# Exercise requirements
In the records below, find the line containing "You are a computer-use" and return it together with every later line, exactly as written; pictures are to be omitted.

# Extracted information
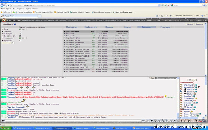
Task: Click the info icon beside fragilion name
Action: point(15,24)
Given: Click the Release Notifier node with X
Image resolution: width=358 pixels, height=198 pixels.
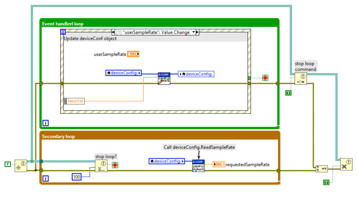Looking at the screenshot, I should tap(345, 164).
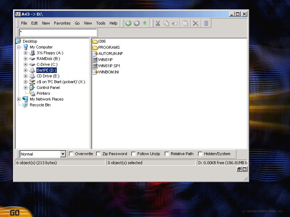Viewport: 290px width, 217px height.
Task: Open the Favorites menu
Action: 62,23
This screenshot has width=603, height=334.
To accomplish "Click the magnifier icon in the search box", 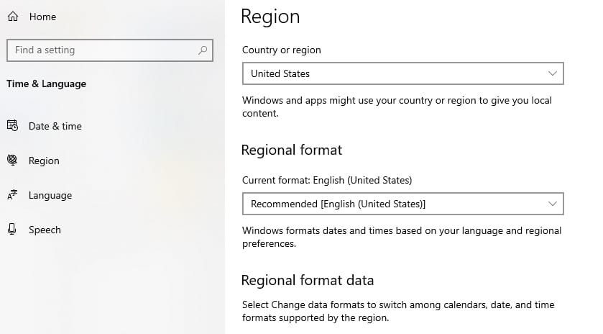I will click(x=203, y=50).
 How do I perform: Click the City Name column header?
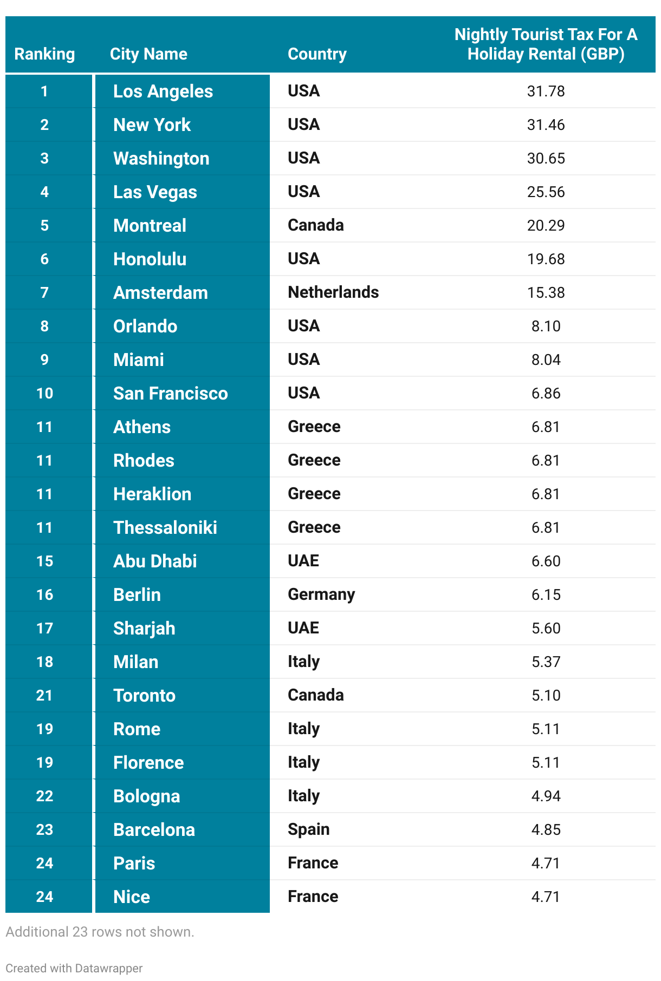tap(148, 54)
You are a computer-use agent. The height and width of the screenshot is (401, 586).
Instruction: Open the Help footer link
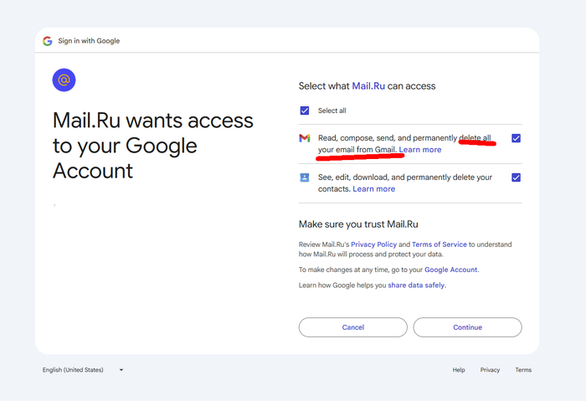point(459,370)
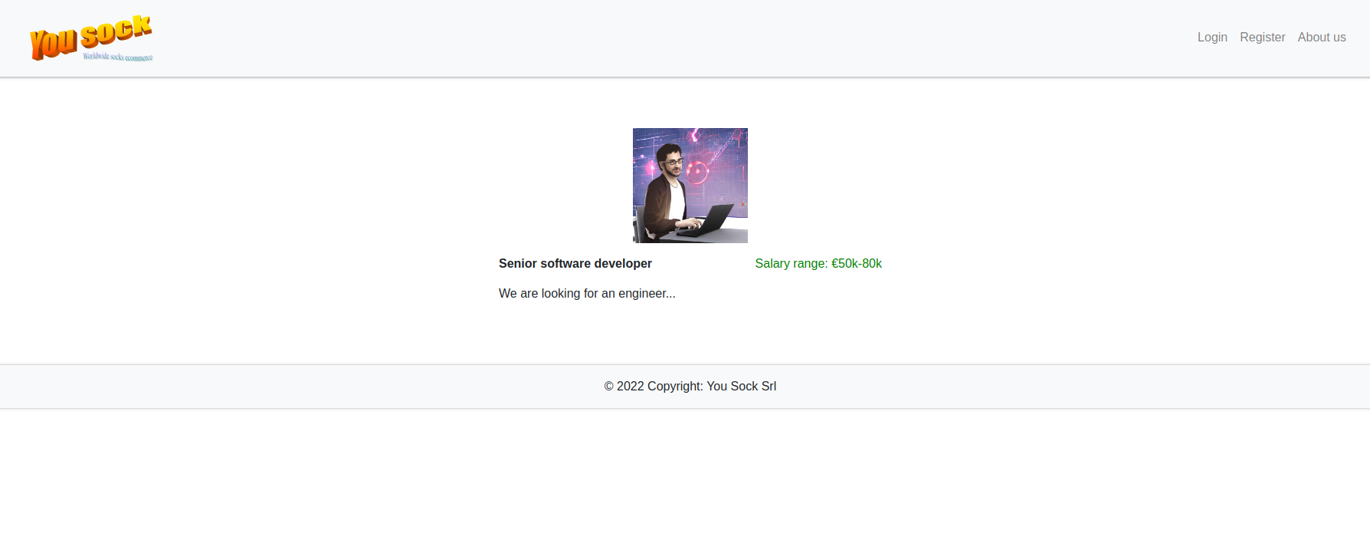The image size is (1370, 540).
Task: Click the footer copyright text
Action: coord(690,387)
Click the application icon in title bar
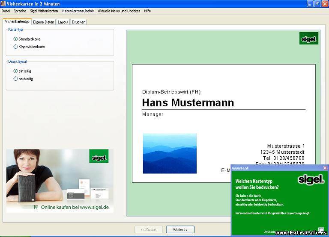The height and width of the screenshot is (237, 329). click(3, 3)
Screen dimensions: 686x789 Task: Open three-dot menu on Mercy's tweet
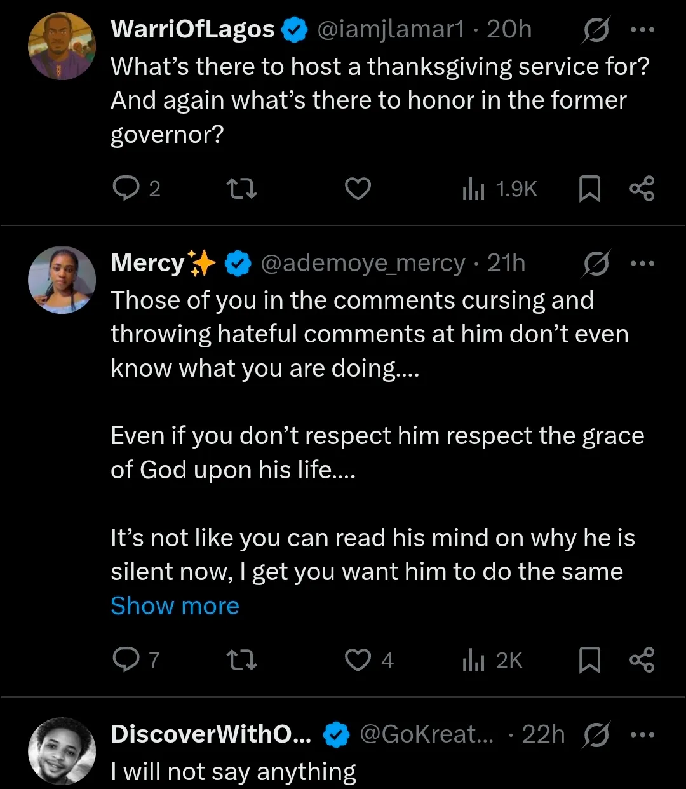click(x=642, y=264)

# Answer space
You are a computer-use agent. The height and width of the screenshot is (401, 586).
Instruction: Open the Help footer link
point(459,370)
The image size is (1370, 540).
Task: Click the footer copyright text
Action: coord(690,387)
Click the application icon in title bar
The height and width of the screenshot is (237, 329). click(3, 3)
Screen dimensions: 686x789 Task: Open three-dot menu on Mercy's tweet
click(x=642, y=264)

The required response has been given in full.